*GOAL*: Reproduce verbatim the stretch of rows from the line containing "You are a GUI" through the line containing "point(90,44)", including both of those lines.

*DATASET ENTRIES*:
------------------------------------------------------------------------

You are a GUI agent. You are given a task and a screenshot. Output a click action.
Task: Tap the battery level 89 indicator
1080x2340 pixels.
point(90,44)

------------------------------------------------------------------------

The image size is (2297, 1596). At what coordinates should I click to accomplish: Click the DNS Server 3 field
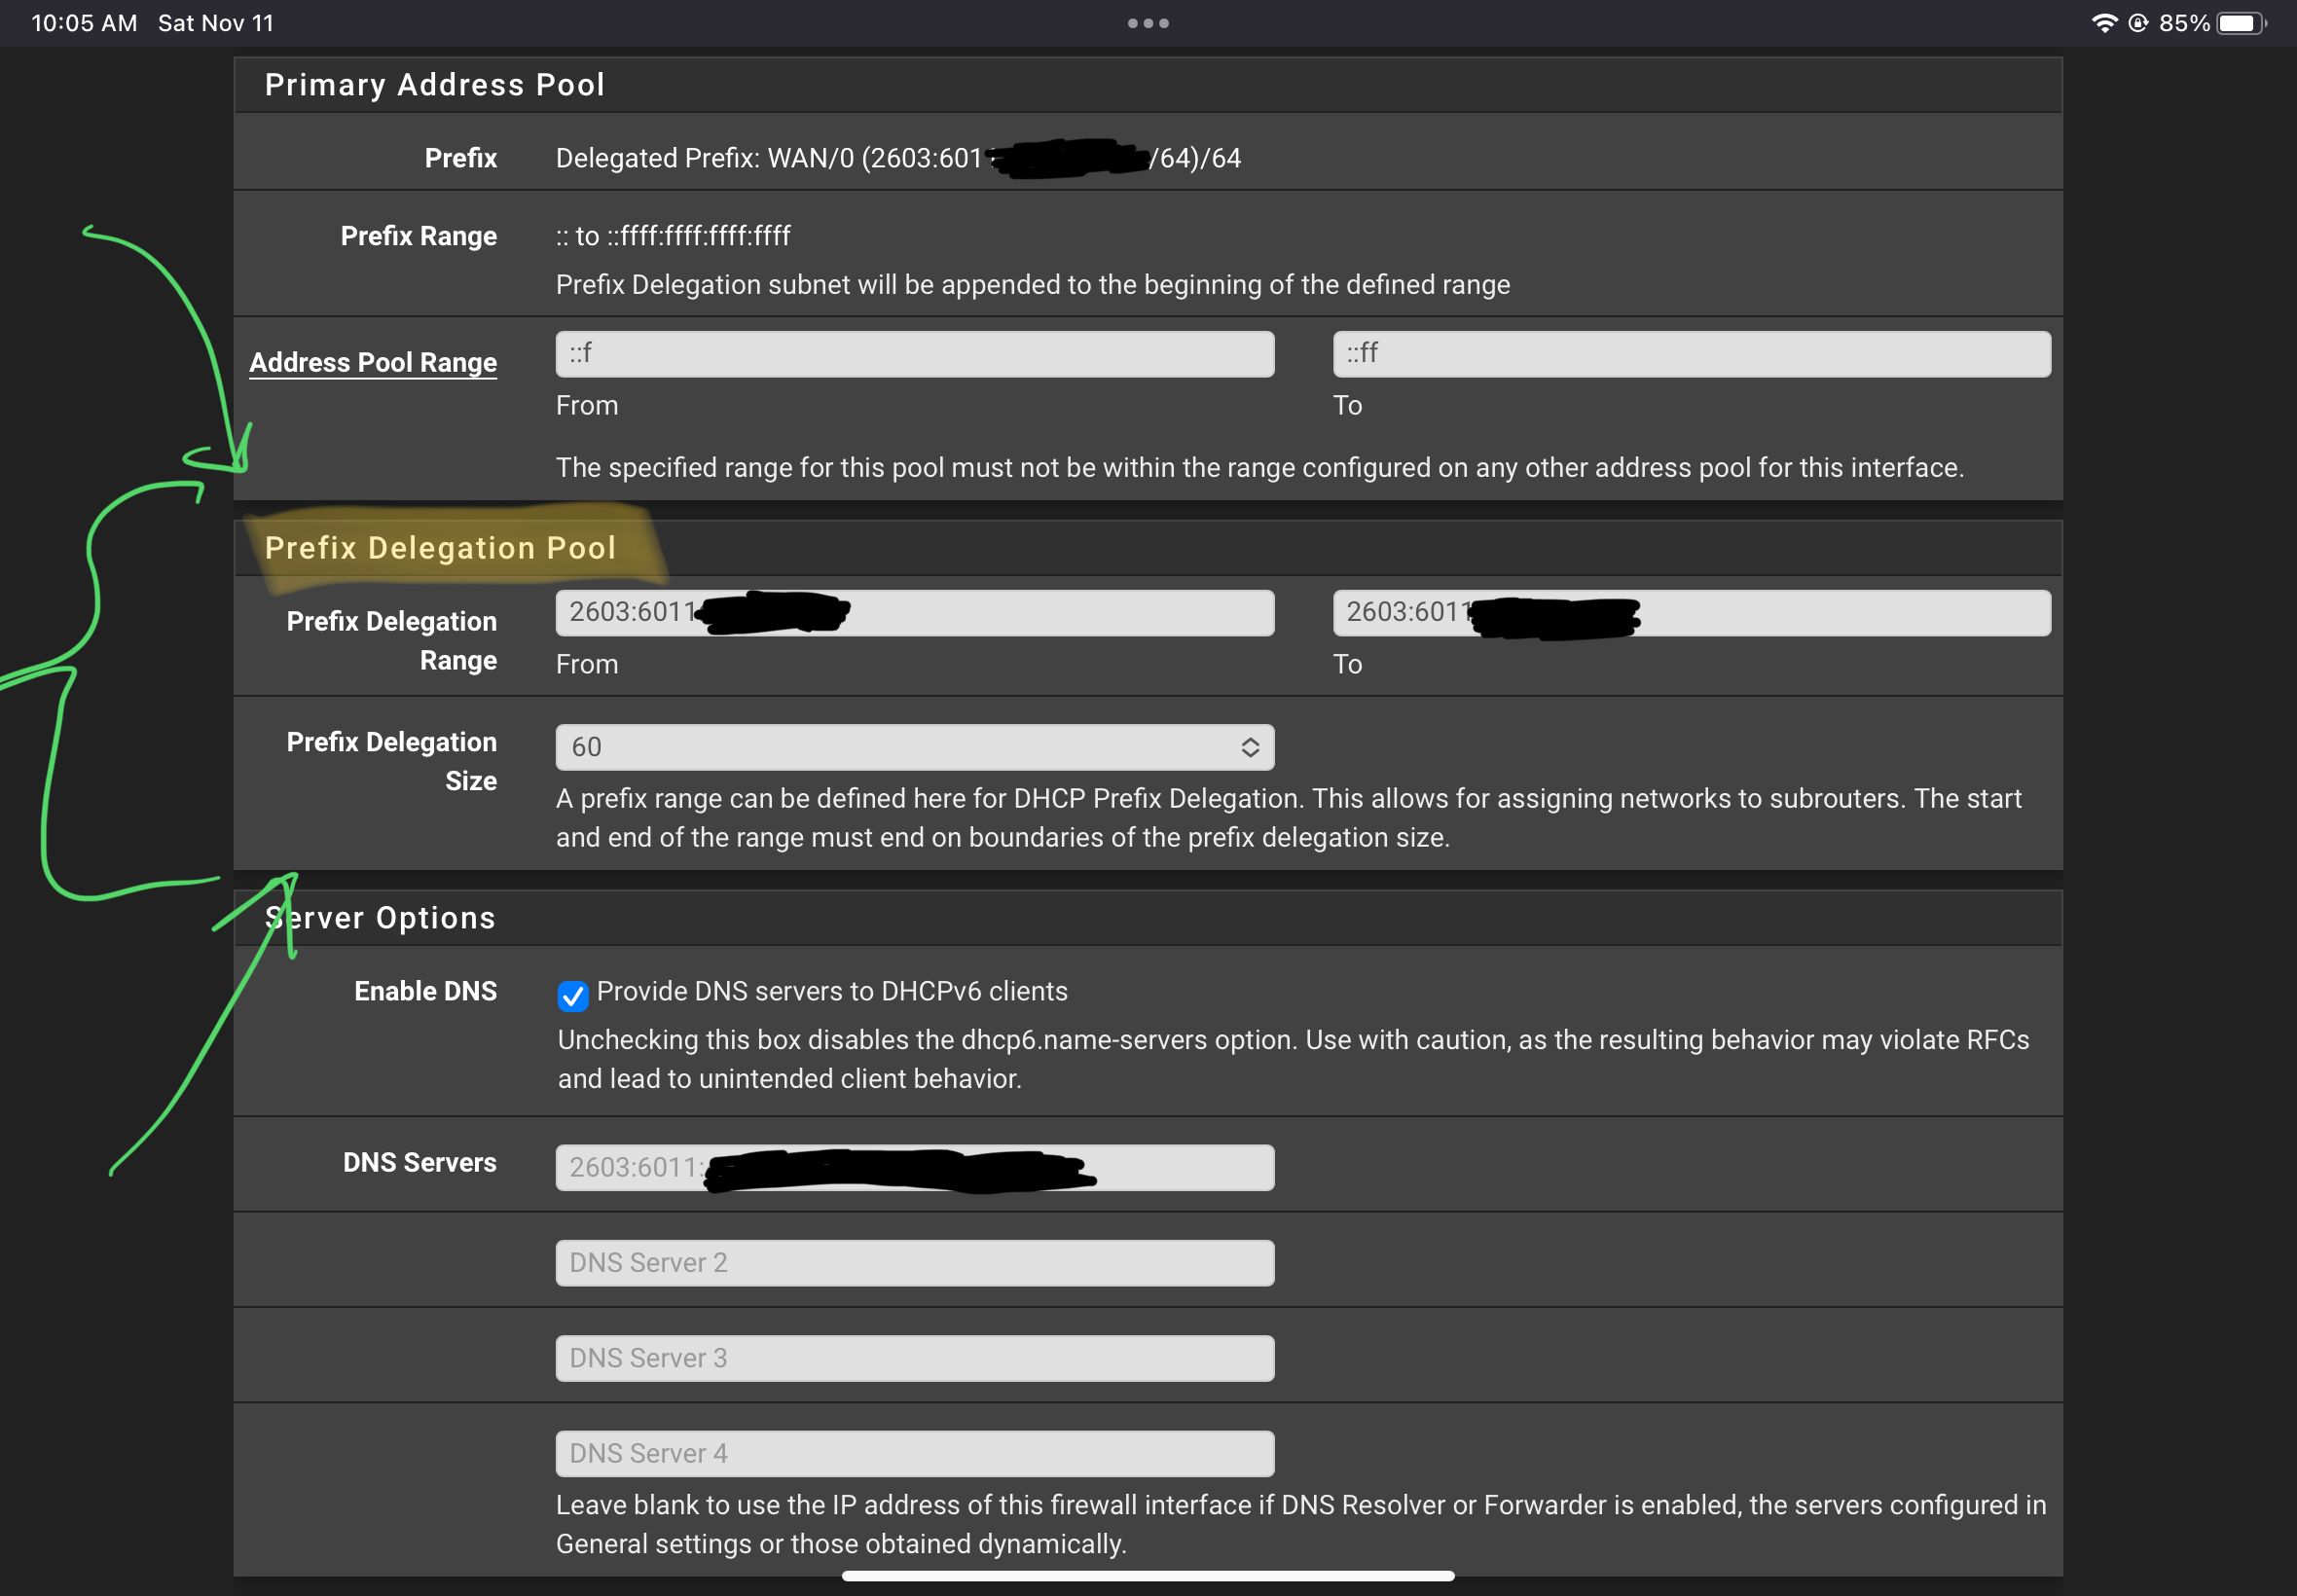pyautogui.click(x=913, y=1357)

------------------------------------------------------------------------

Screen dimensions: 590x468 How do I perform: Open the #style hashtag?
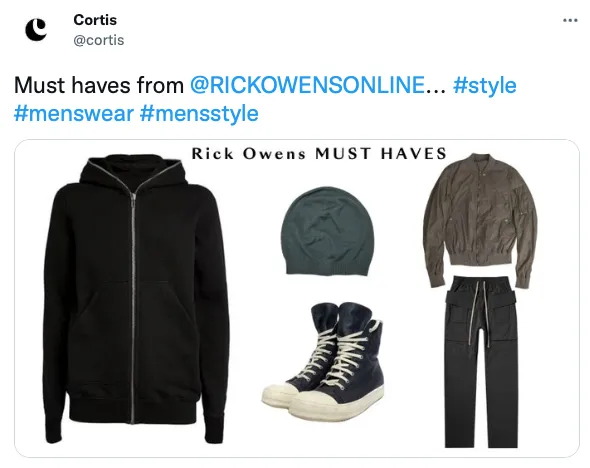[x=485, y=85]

------------------------------------------------------------------------

*CORRECT OUTPUT*:
You are a GUI agent. You are given a task and a screenshot. Output a click action.
Task: Tap the battery level 89 indicator
1080x2340 pixels.
point(90,44)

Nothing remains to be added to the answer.